The click-clack abrasiveness we’re met with on Diplo’s “Galangaton” remix turns so quickly into stomping beat-heavy pop music that it’s hard to even notice where Ragga stops and Snoop begins. The back-and-forth Diplo works is so startling that most of M.I.A.’s music takes on a confidence that it formerly lacked; it’s as if his fuck-shit-up glitch-hop mentality only made the pop sensibility in M.I.A.’s work stronger. This gives mash-ups a new purpose in the post-2 Many DJs soundscape. Here’s Dead Prez and there’s an accordion. “Uraqt” (spell it) is given a deep horn groove that makes it crackle and pop, leading into the inevitable “Big Pimpin’ ” appearance, which works so well that the lack of creativity doesn’t drag the track down.

M.I.A. is often compared to Dizzee, but nothing like the starkness of “Sittin’ Here” is to be found on Piracy Funds Terrorism, and not even anything on Showtime can reach out to the mainstream like this dancehall-touched playful pop that sits easily next to Clipse, Missy and, shit, even the Bengals. You just know that not all of this is Diplo; by highlighting this pop sensibility, he’s doing something more special here than mixing.

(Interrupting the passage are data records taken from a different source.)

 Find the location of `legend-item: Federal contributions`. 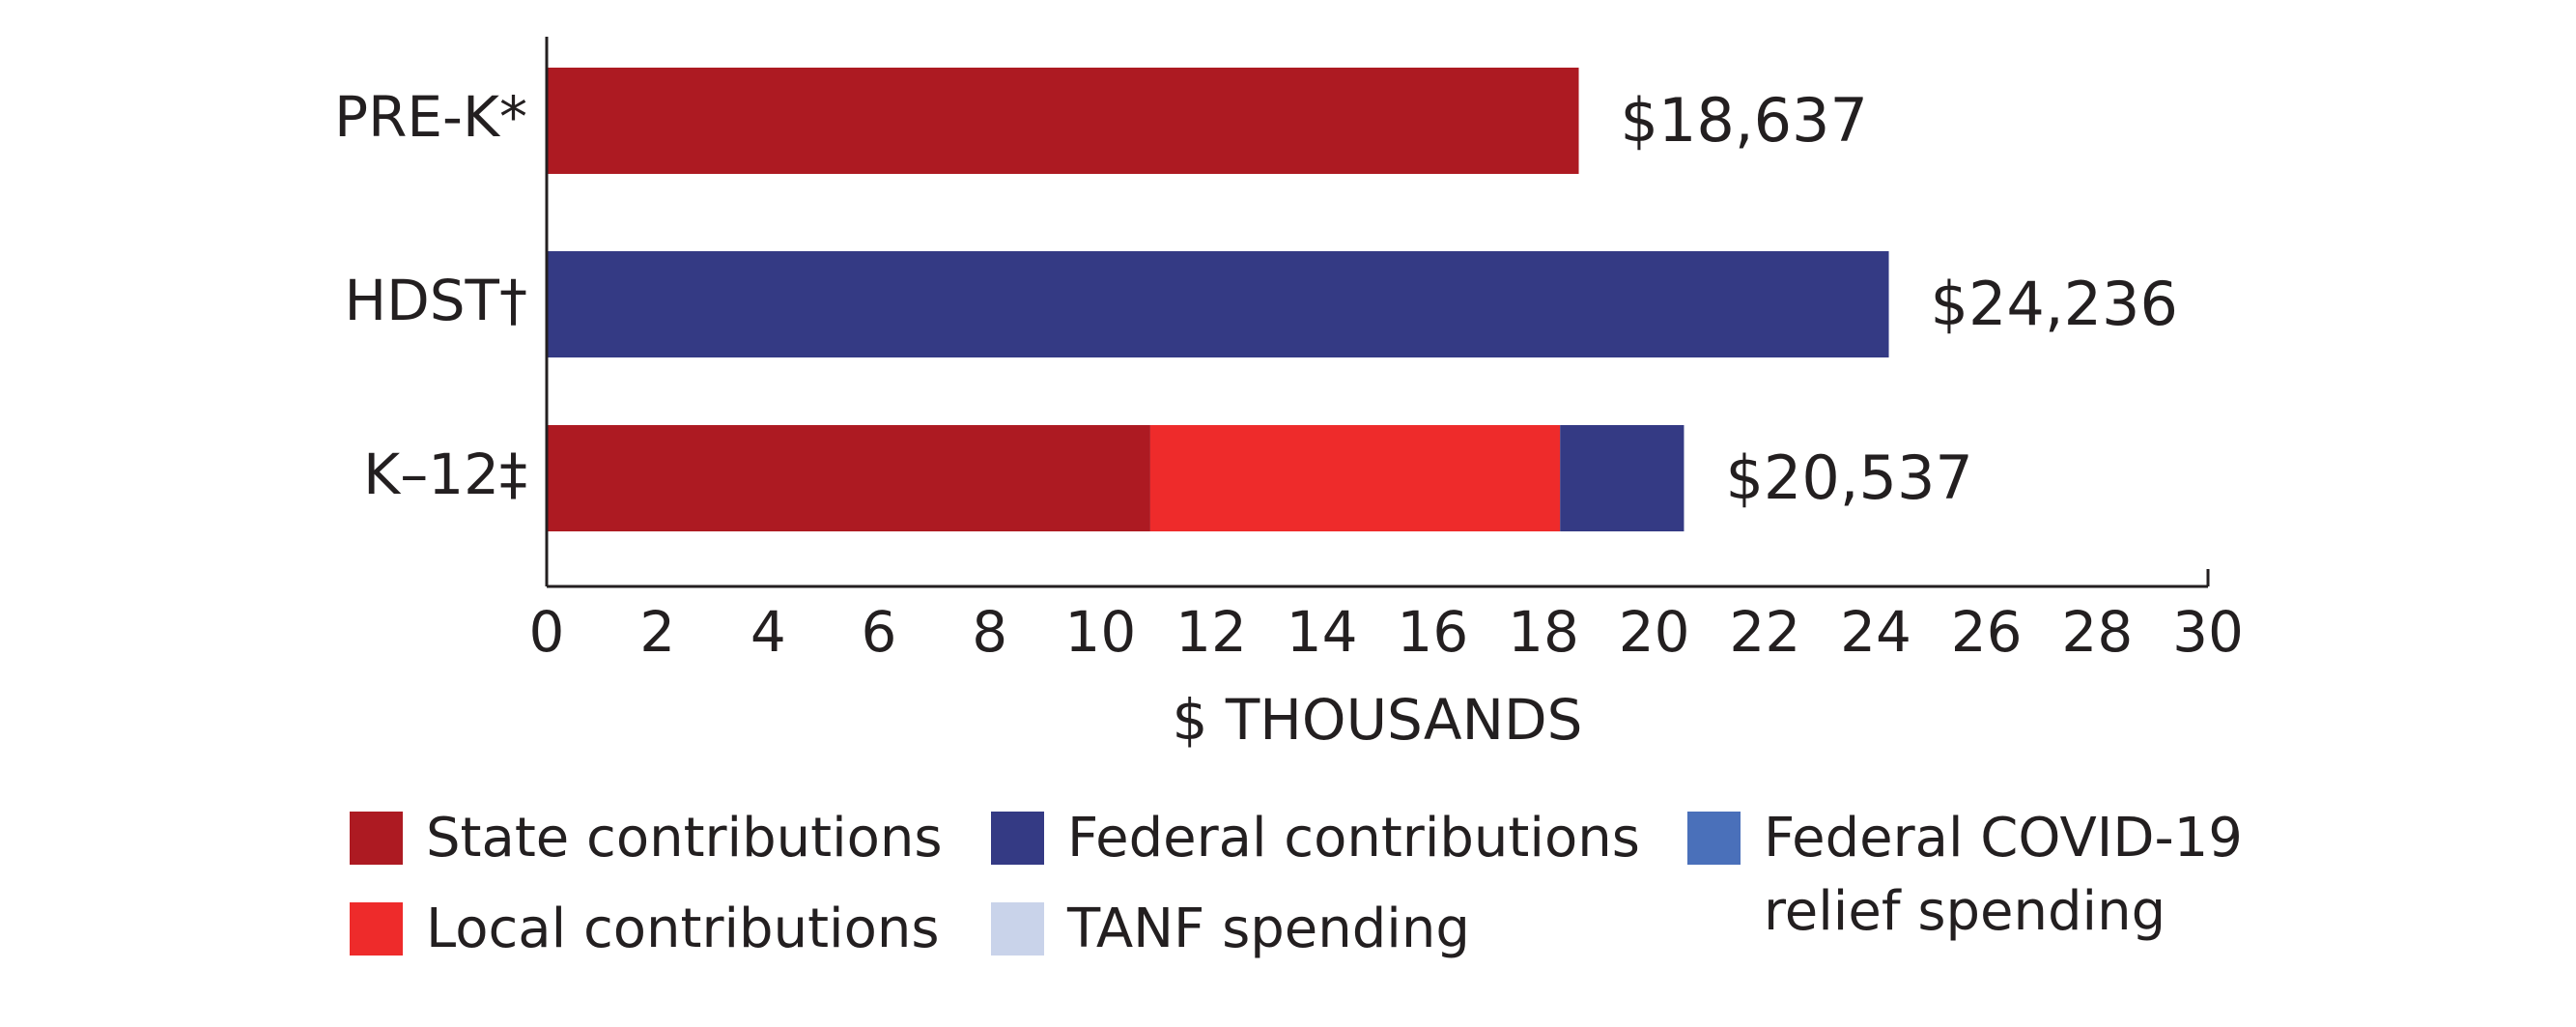

legend-item: Federal contributions is located at coordinates (1329, 838).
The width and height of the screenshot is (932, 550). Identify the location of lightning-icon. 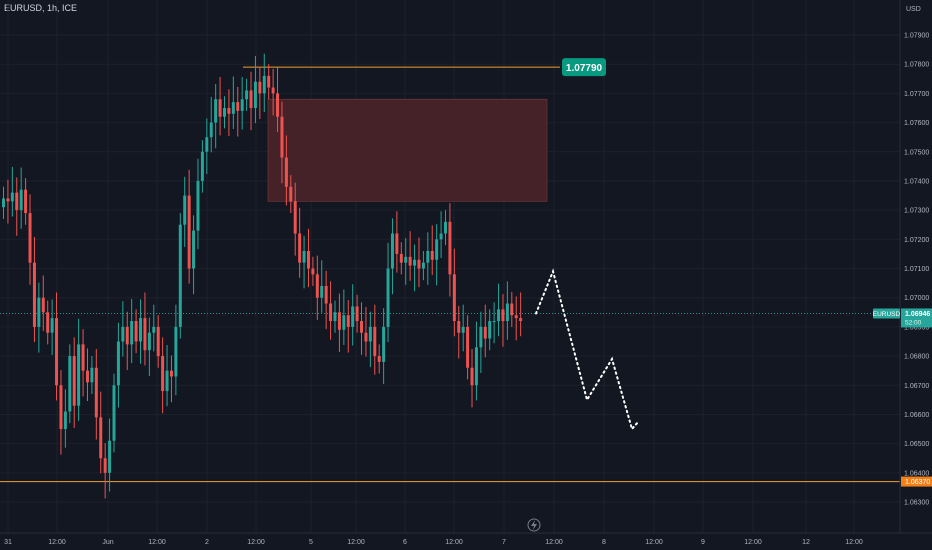
(534, 525).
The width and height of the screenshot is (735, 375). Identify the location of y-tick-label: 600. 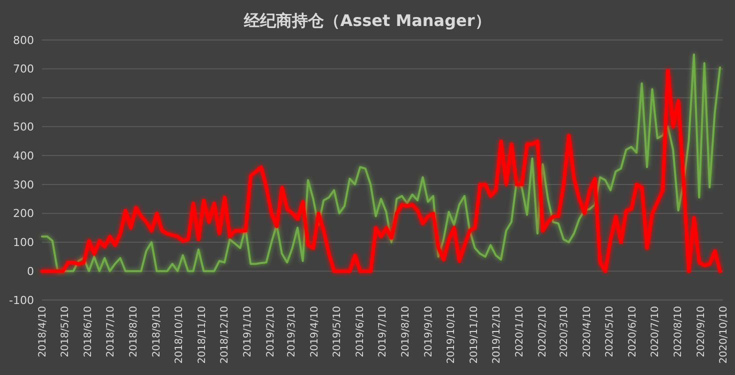
(24, 98).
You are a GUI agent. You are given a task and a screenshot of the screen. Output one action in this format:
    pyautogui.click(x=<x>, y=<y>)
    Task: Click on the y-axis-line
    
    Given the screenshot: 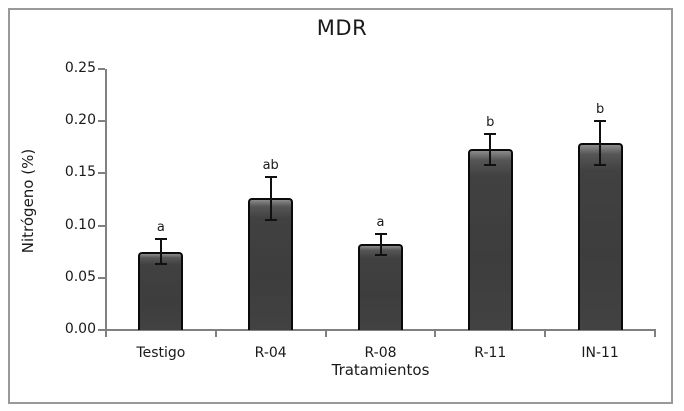 What is the action you would take?
    pyautogui.click(x=106, y=202)
    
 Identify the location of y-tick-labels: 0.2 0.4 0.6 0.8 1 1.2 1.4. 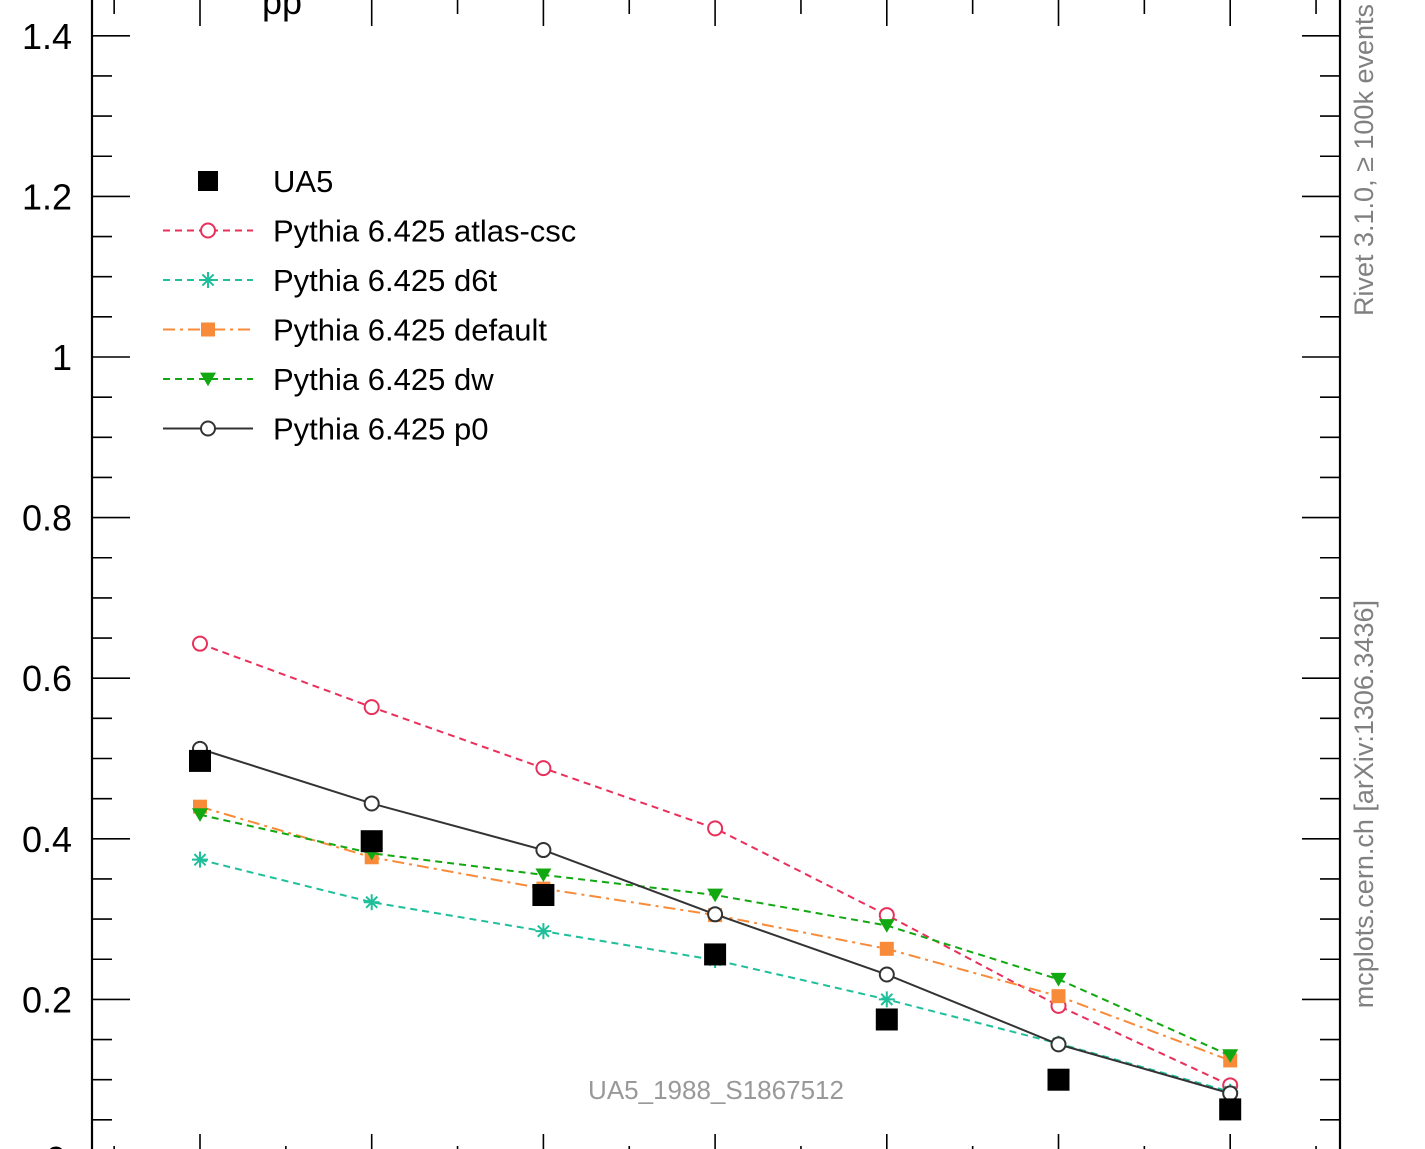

That leaves M.I.A. with more hope for success and less chance of it, you may think, because what dooms you more than shooting your metaphorical load too soon? I say no, though; this shit is just too motion sensitive, too immediate, to whither on the vine. Arular will be picked and Arular will flourish. But for now, who cares? I’ve got a fucking awesome mix to share with the rest of the world.